È stato uno degli omicidi più efferati degli ultimi decenni nel Nordest. Nell’agosto 2007, a Gorgo al Monticano, in provincia di Treviso, una coppia di coniugi, che facevano i custodi nella villa di un industriale, vennero seviziati e uccisi da un malvivente che voleva la combinazione della cassaforte dei proprietari, in quel momento in vacanza. A distanza di quindici anni, il figlio di Guido Pelliciardi e di Lucia Comin, le vittime, ha ricevuto una beffarda cartella esattoriale dall’Agenzia delle Entrate che gli chiede di pagare 1.639 euro per le spese di deposito di una sentenza, in una causa contro lo Stato che egli ha vinto. Era riuscito a entrare in possesso di una minima parte della somma che i malviventi, nullatenenti, sono stati condannati a risarcire. Per questo non era tenuto a pagare nulla.

Vicenda paradossale non tanto di malagiustizia, quanto di malaburocrazia. Un errore, che però sa di beffa, visto il calvario che l’uomo ha subìto da un punto di vista procedurale. “Abbiamo presentato subito istanza di sgravio, vista l’assoluta infondatezza della richiesta delle Entrate – spiega l’avvocato Alessandro Romoli di Treviso, che assiste Pelliciardi in sede civile, dopo averlo fatto in sede penale – perché se avessimo pagato, ci saremmo trovati nella paradossale situazione di dover avviare un’altra causa, che si aggiungerebbe alle innumerevoli che abbiamo già fatto”.

Il 21 agosto 2007 nella villa della famiglia Durante a Gorgo era entrato per rubare solo uno dei tre componenti della banda. Credevano di trovare un tesoro. Artur Lleshi, 33 anni, albanese, aveva infierito in modo bestiale sui coniugi, probabilmente sotto effetto di stupefacenti. Non aveva trovato nulla e li aveva uccisi. Si è suicidato in carcere poco dopo essere stato arrestato. Il complice connnazionale, Naim Stafa, che oggi ha 48 anni, non era nemmeno entrato, ma secondo le sentenze aveva diretto l’operazione, dando indicazioni su come comportarsi a Lleshi. Il terzo uomo era il basista, un romeno di 19 anni, Alin Bogdaneanu, che lavorava nella fabbrica dei Durante e che aveva indicato l’obiettivo. Nel giro di qualche settimana tutti e tre erano finiti in carcere. Al processo Stafa era stato condannato all’ergastolo, il romeno a 18 anni. La condanna al risarcimento del danno era stata di un milione di euro, soldi che i due imputati non avevano.

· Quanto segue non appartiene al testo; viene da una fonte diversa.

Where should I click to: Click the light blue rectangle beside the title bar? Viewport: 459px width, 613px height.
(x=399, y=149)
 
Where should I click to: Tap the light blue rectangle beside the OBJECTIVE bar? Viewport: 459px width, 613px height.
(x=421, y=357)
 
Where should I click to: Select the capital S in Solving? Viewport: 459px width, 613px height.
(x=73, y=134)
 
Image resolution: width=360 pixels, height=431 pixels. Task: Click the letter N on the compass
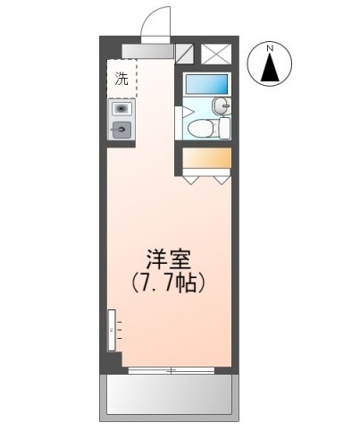[x=270, y=48]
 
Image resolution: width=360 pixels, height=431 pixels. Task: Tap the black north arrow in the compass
[x=270, y=67]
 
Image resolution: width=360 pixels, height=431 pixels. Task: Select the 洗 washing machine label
[x=121, y=79]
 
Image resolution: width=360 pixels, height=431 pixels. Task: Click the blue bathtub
[x=207, y=84]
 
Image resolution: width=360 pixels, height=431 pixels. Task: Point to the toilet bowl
[x=200, y=128]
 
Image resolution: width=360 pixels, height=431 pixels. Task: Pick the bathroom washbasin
[x=222, y=106]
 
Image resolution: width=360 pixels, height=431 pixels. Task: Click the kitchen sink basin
[x=121, y=109]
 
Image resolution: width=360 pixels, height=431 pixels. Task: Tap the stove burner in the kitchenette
[x=121, y=130]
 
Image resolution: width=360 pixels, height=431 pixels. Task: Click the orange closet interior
[x=206, y=157]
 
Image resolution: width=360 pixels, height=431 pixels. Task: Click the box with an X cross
[x=216, y=54]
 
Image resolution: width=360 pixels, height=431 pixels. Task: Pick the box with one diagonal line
[x=184, y=54]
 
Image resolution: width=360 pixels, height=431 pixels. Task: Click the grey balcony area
[x=169, y=394]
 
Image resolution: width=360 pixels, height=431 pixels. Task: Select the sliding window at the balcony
[x=172, y=370]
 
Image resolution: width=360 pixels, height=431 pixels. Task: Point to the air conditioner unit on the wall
[x=112, y=330]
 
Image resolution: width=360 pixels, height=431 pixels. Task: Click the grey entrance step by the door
[x=147, y=51]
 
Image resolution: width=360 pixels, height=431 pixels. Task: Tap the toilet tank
[x=225, y=128]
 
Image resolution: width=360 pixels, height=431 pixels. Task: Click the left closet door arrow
[x=191, y=180]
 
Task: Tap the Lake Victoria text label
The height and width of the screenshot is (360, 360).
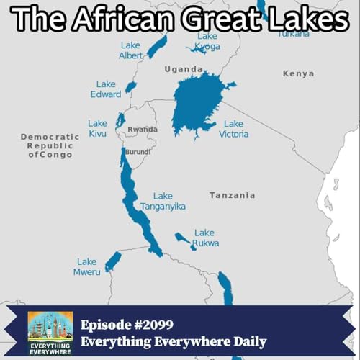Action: pos(234,129)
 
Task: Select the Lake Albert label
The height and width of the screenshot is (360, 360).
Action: pos(130,50)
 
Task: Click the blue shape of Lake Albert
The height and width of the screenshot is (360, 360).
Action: pos(156,47)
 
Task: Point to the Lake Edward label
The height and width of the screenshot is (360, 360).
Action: pos(106,89)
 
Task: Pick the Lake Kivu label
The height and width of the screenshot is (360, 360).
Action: pos(98,128)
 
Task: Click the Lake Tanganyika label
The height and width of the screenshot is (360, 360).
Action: pos(163,201)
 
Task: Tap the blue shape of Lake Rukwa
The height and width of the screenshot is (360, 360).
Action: pos(185,240)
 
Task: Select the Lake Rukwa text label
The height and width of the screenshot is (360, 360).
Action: pos(205,238)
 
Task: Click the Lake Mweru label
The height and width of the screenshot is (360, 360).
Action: pos(86,266)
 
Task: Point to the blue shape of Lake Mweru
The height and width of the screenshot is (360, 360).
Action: pos(113,261)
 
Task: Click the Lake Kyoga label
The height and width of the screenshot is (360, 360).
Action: pos(207,41)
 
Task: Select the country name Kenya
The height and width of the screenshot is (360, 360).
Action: pos(298,73)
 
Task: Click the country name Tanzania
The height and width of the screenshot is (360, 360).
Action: pos(232,195)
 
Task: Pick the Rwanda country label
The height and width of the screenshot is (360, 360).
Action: pos(142,130)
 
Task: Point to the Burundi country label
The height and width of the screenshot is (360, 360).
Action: pos(138,153)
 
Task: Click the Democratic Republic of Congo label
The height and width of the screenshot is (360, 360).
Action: pos(50,145)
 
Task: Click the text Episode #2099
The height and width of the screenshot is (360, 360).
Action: pos(127,323)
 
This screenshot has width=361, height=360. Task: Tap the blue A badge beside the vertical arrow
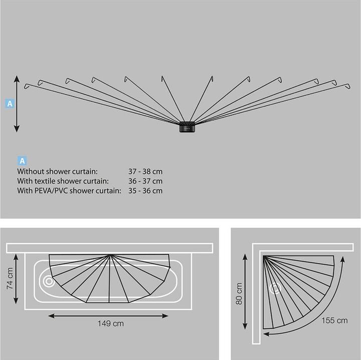10,104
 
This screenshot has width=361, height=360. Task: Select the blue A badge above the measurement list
22,160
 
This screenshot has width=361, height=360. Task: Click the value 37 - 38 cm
145,171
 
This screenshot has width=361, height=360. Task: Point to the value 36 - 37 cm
145,181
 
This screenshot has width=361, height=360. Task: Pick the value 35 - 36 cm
145,191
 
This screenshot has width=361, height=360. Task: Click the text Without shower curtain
57,171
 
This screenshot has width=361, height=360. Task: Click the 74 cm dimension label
10,278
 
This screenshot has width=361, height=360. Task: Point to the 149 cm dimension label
110,323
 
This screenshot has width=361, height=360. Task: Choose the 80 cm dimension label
239,293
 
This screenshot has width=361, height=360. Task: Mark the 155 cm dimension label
334,320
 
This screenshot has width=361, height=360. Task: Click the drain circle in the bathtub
49,281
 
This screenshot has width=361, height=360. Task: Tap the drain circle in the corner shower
275,288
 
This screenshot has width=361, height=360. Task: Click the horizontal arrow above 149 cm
108,316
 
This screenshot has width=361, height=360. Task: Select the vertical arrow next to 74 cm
16,278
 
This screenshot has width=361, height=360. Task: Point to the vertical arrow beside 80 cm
245,291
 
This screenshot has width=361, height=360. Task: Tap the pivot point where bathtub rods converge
110,255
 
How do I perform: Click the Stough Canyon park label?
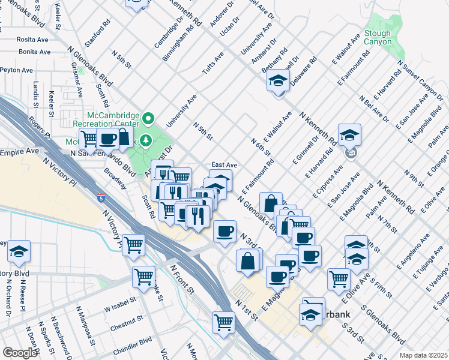tap(377, 38)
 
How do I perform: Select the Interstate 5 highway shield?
tap(101, 196)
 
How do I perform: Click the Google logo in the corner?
tap(19, 353)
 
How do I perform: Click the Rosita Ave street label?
tap(17, 39)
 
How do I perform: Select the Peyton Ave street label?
tap(16, 70)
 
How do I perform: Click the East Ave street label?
tap(224, 165)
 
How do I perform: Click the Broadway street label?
tap(116, 178)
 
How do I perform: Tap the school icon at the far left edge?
tap(19, 251)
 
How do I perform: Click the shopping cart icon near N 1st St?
tap(223, 322)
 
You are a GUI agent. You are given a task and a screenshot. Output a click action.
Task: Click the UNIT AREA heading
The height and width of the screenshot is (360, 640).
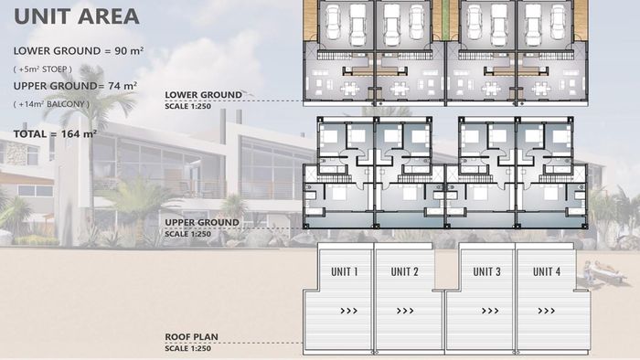point(77,16)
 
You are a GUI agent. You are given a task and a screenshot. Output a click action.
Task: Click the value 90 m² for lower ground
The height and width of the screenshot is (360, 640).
point(129,51)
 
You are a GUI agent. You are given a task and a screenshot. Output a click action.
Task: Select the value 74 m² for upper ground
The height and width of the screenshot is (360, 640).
point(123,86)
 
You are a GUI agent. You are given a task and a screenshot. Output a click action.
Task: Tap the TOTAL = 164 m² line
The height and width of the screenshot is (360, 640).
point(55,133)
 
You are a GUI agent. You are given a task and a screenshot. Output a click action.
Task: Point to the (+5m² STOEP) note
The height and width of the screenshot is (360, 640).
point(43,69)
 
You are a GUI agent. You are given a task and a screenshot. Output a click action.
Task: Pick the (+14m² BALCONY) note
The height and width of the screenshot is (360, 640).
point(51,104)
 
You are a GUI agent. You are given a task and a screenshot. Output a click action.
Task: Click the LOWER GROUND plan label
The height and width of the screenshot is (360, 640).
point(203,95)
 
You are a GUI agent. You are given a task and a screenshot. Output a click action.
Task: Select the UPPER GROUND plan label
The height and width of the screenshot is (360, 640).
point(202,223)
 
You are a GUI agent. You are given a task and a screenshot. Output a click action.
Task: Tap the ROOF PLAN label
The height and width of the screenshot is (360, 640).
point(191,337)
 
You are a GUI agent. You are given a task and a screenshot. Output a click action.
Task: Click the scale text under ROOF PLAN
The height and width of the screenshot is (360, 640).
point(188,349)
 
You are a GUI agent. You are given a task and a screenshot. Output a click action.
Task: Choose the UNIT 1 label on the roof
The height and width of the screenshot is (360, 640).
point(345,271)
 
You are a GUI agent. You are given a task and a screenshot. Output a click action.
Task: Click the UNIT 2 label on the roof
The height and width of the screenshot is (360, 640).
point(404,271)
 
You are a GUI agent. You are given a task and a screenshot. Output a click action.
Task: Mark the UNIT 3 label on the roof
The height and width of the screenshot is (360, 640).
point(486,271)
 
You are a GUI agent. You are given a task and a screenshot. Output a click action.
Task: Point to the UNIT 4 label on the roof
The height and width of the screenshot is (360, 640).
point(547,271)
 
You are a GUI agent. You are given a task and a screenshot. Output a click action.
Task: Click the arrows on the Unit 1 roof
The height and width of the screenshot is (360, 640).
point(349,311)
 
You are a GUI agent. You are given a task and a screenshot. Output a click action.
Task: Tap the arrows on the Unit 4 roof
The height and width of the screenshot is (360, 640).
point(547,311)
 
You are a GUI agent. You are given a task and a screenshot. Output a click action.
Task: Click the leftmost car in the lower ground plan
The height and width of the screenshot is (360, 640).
point(333,23)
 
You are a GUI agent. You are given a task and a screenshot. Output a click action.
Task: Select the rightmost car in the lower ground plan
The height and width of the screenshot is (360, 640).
point(558,23)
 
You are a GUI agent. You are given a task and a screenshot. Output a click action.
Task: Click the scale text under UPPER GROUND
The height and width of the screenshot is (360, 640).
point(188,234)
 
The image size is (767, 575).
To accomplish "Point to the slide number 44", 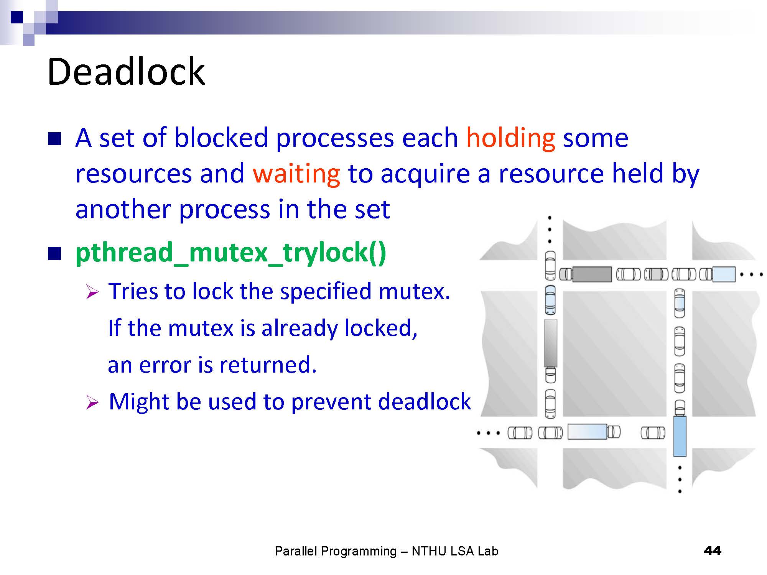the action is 713,551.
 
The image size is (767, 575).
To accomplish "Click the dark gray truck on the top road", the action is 592,274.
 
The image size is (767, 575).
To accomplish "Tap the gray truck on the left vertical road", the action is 550,343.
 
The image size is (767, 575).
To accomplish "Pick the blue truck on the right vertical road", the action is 680,436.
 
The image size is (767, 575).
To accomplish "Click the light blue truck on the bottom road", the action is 587,432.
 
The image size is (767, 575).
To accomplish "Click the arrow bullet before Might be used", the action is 92,402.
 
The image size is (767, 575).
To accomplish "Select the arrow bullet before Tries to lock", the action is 92,292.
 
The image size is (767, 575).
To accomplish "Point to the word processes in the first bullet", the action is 335,139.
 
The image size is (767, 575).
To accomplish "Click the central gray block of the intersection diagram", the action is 614,354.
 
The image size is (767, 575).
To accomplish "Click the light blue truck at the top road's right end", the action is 724,274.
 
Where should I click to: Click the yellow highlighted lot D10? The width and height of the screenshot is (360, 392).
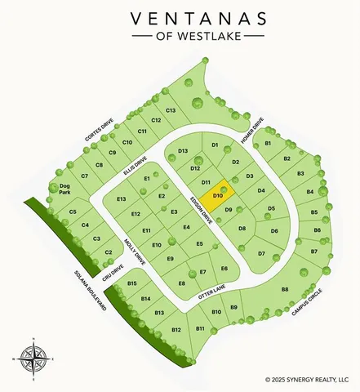(218, 196)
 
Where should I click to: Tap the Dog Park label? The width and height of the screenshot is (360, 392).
(65, 189)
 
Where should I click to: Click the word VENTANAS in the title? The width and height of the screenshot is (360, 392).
(180, 18)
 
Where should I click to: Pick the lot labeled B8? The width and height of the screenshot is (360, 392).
(285, 290)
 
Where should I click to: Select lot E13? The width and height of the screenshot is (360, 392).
(122, 199)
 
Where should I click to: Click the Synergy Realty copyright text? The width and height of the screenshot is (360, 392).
(312, 379)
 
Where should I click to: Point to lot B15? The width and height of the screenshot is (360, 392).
(132, 283)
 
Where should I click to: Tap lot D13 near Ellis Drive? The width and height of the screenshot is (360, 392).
(183, 152)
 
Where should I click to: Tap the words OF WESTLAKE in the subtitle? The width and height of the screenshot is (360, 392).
(180, 38)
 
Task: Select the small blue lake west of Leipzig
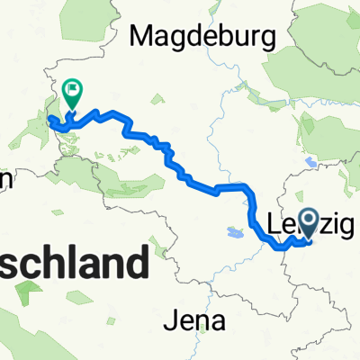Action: (235, 232)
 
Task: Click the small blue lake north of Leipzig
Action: (312, 163)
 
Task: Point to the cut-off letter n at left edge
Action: (4, 180)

“Scoprimmo che Stafa vantava un credito dallo Stato di 111 mila euro per una ingiusta detenzione che si era verificata a Napoli”, ricostruisce l’avvocato Romoli: “In realtà aveva dato un altro nome quando era stato arrestato per quell’episodio e quindi ottenere la somma dallo Stato è stato molto laborioso”. Le cause e le intimazioni di pagamento sono state numerose. “Abbiamo dovuto procedere con il riconoscimento in base alle impronte digitali per ottenere che il giudice accertasse che Stafa e l’uomo che aveva subito l’ingiusta detenzione fossero la stessa persona. Alla fine ce l’abbiamo fatta, dopo esserci scontrati però con l’opposizione del Ministero dell’Economia e Finanza”.

Lo Stato non voleva pagare, ma Daniele Pelliciardi aveva pienamente diritto a percepire una somma irrisoria, appena un decimo rispetto al danno liquidato. Ma per farlo si è dovuti arrivare al 2016, con una sentenza. Vista la sconfitta, le spese di registrazione erano a carico del Ministero. Per un evidente errore, invece, nel 2019 Pelliciardi ha ricevuto una prima richiesta di pagare 1.593 euro. “Avevamo segnalato l’errore all’Agenzia delle Entrate – spiega l’avvocato Romoli – e pensavamo che l’ufficio avesse proceduto alla correzione dell’errore”. Così non è stato, perché adesso è arrivata al figlio dei coniugi assassinati una nuova richiesta di pagamento, con il calcolo degli interessi di mora. Nuova richiesta: 1.639 euro. “Quanto è accaduto è grottesco, perché solo in Italia accade che non rispondano alle segnalazioni di errore. – commenta Daniele Pelliciardi – Ma è anche terribile perché questa implacabile burocrazia mi impedisce di girare pagina una volta per tutte”.